Based on analyzing the notebook, here are the key issues with this RAG implementation:

  1. Question Reformulation Adds Complexity & Errors

  # Cell 18: Converts question to statement first
  question = "What is the name of Bob Cratchit's youngest son who is ill?"
  # Becomes: "Bob Cratchit's youngest son is ill."
  Problems:
  - Extra LLM call adds latency and cost
  - Can lose important question details (e.g., asking for a NAME gets lost)
  - The reformulation might be wrong or incomplete
  - Why not just search with the original question?

  2. Very Limited Context (Only 3 Chunks)

  # Cell 19: Only retrieves 3 results
  # FIX APPLIED: Now uses question instead of reformulated answer
  results = carol_col.query(query_texts=[question], n_results=3)
  Issues:
  - 3 chunks × 1024 chars = ~3,000 characters total context
  - Important information might be in chunks 4-10
  - No diversity in retrieval (all chunks might be from same scene)

  3. Small Model Limitations (FLAN-T5-Base)

  - Only 250M parameters - limited reasoning capability
  - Struggles with complex questions requiring inference
  - Short output length limits detailed answers
  - No instruction fine-tuning for RAG tasks specifically

  4. Chunking Strategy Issues

  chunk_size = 1024
  chunk_overlap = 50  # Only 5% overlap!
  Problems:
  - 50-character overlap is very small (just ~10 words)
  - Character-based chunking can split mid-sentence
  - No semantic awareness (might split a conversation)
  - 1024 chars might cut important multi-paragraph context

  5. No Answer Validation or Confidence Scoring

  - Doesn't check if the answer is actually in the context
  - No confidence scores shown to user
  - Could hallucinate if context doesn't contain answer
  - No fallback for "I don't know"

  6. Embedding Model Limitations

  embed_model_name = "BAAI/bge-small-en-v1.5"
  - Only 384 dimensions (smaller models = less nuanced)
  - Might not capture subtle semantic differences
  - Same embedding for questions and passages (not optimized)

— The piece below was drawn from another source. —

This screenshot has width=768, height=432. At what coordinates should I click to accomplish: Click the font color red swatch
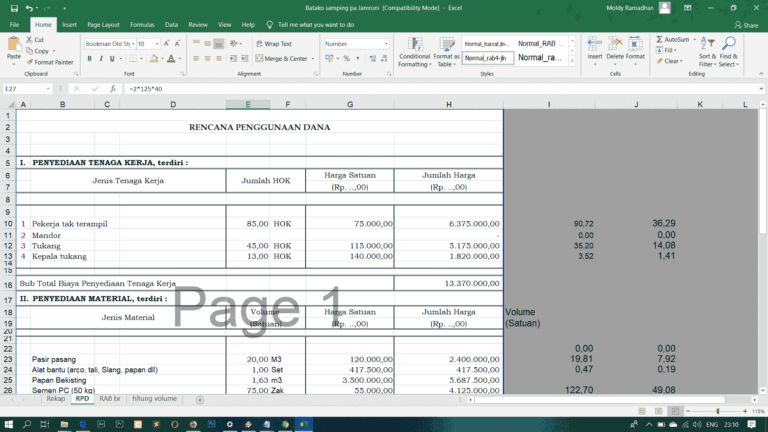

  7. Ephemeral Database (Lost on Restart)

  ch_client = chromadb.Client()  # In-memory only!
  - All embeddings lost when notebook restarts
  - Must re-embed entire book every time (~6 minutes)
  - No persistence for production use

  8. No Metadata or Filtering

  - Can't filter by chapter, character name, or scene
  - No source attribution (which chapter is the answer from?)
  - Can't do temporal reasoning ("What happened BEFORE Marley appeared?")

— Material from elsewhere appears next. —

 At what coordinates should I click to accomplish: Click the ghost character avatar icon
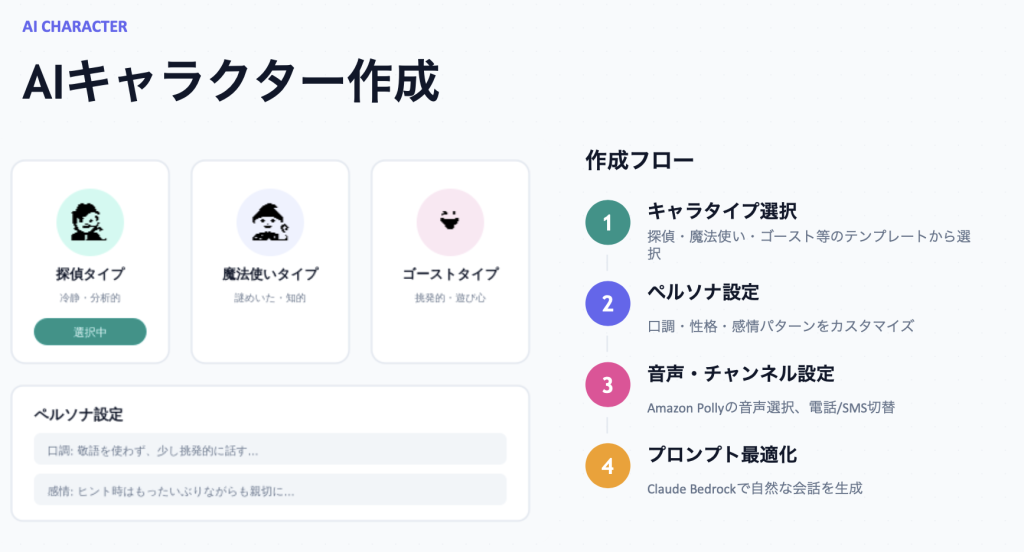click(x=450, y=223)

  9. Single Query Strategy

  - Only one attempt at retrieval
  - No query expansion (synonyms, rephrasings)
  - No hybrid search (keyword + semantic)
  - Misses the HyDE (Hypothetical Document Embeddings) opportunity

  10. Prompt Engineering Issues

  question_prompt = f"Answer based on context:\n\n{context}\n\n{question}"
  - Very basic prompt - no instructions about:
    - Answer length
    - What to do if answer not found
    - How to cite sources
    - Format expectations

  Example of Failure Mode

  If you asked: "How did Scrooge change?"

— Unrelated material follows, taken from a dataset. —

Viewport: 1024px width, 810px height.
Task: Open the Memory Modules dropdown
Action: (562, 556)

  1. Reformulation might produce: "Scrooge changed" (loses the "HOW")
  2. Top 3 chunks might all be about one change, missing others
  3. FLAN-T5-base might give overly simplistic answer
  4. No way to know which parts of the book the answer came from

  How to Improve (Quick Wins)

  1. Skip the reformulation - search with original question
  2. Increase context - retrieve 5-10 chunks
  3. Better chunking - use 512 overlap, semantic splitting
  4. Add persistence - use chromadb.PersistentClient()
  5. Improve prompt - add instructions for "unknown" cases
  6. Use larger model - FLAN-T5-large or modern LLM
  7. Add reranking - re-score top-k results with cross-encoder
  8. Show sources - return chunk IDs/page numbers with answer

  The current approach works for simple factual questions but struggles with complex reasoning, multi-hop questions, or
  questions requiring synthesis across multiple parts of the book.